Question

A vertical pole of length 6 m casts a shadow 4 m long on the ground and at the same time a tower casts a shadow 28 m long. Find the height of the tower.

Answer 1

Hint: First of all, make the figures and name the vertices which will give us an idea of what we have to find. These types of questions usually form a triangular shape. Observe the figure carefully and see if these two figures have any kind of similarity. Then taking this similarity into consideration proceed for the rest of the calculations.

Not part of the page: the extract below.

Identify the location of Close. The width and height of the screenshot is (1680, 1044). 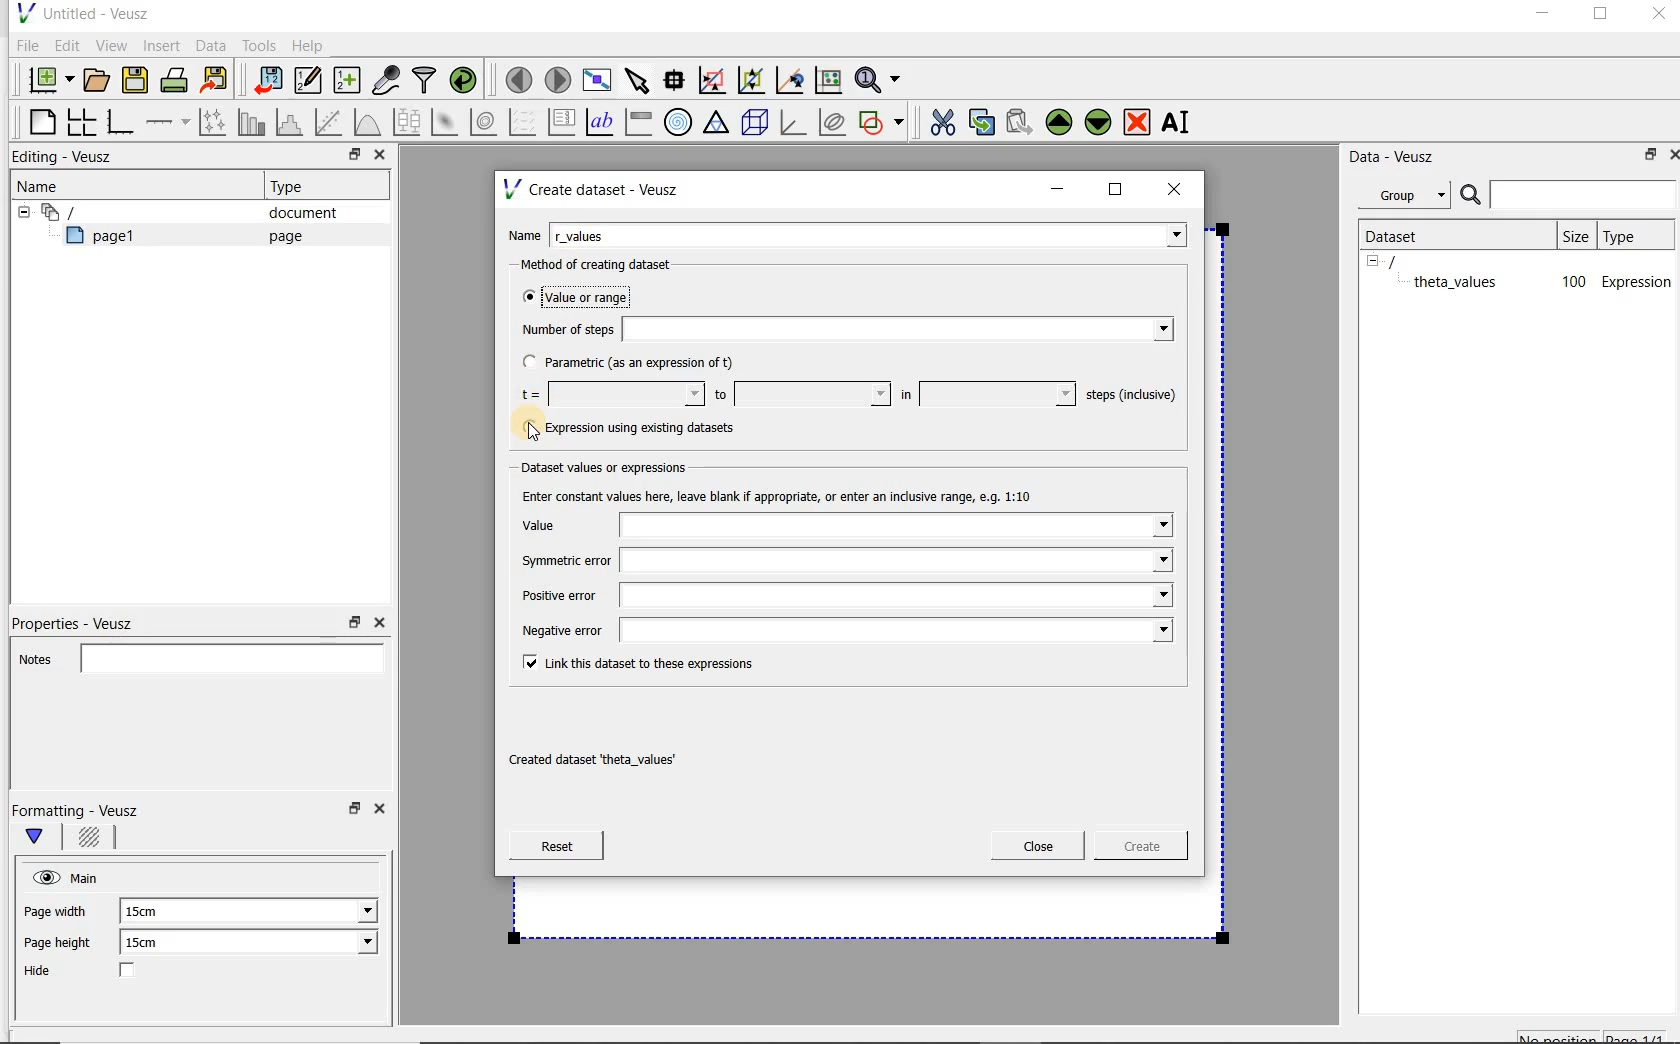
(378, 157).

Complete step by step answer:
Given,
Height of pole = AB = 6 m
Length of shadow of pole = BC = 4 m
Length of shadow of tower = EF = 28 m

In \[\Delta ABC\] and \[\Delta DEF\]
\[
   \Rightarrow \angle B = \angle E = 90^\circ {\text{ }}\left[ {\because {\text{as both are vertical to ground}}} \right] \\
   \Rightarrow \angle C = \angle F{\text{ }}\left[ {\because {\text{same angle of elevation in both the cases as both shadows are casted at the same time}}} \right] \\
  \therefore \Delta ABC \cong \Delta DEF{\text{ by AA similarity criterion}} \\
\]
We know that if two triangles are similar, ratio of their sides are in proportion
So, \[\dfrac{{AB}}{{DE}} = \dfrac{{BC}}{{EF}}\]
\[
   \Rightarrow \dfrac{6}{{DE}} = \dfrac{4}{{28}} \\
   \Rightarrow DE = 6 \times 7 = 42m \\
\]

Hence, the height of the tower is 42 m.

Note: Two triangles are said to be similar when they have two corresponding angles congruent and the sides proportional. The area, altitude, and the volume of similar triangles are in the same ratio as the ratio of the length of their sides. ‘\[ \cong \]’ is the symbol of similarity.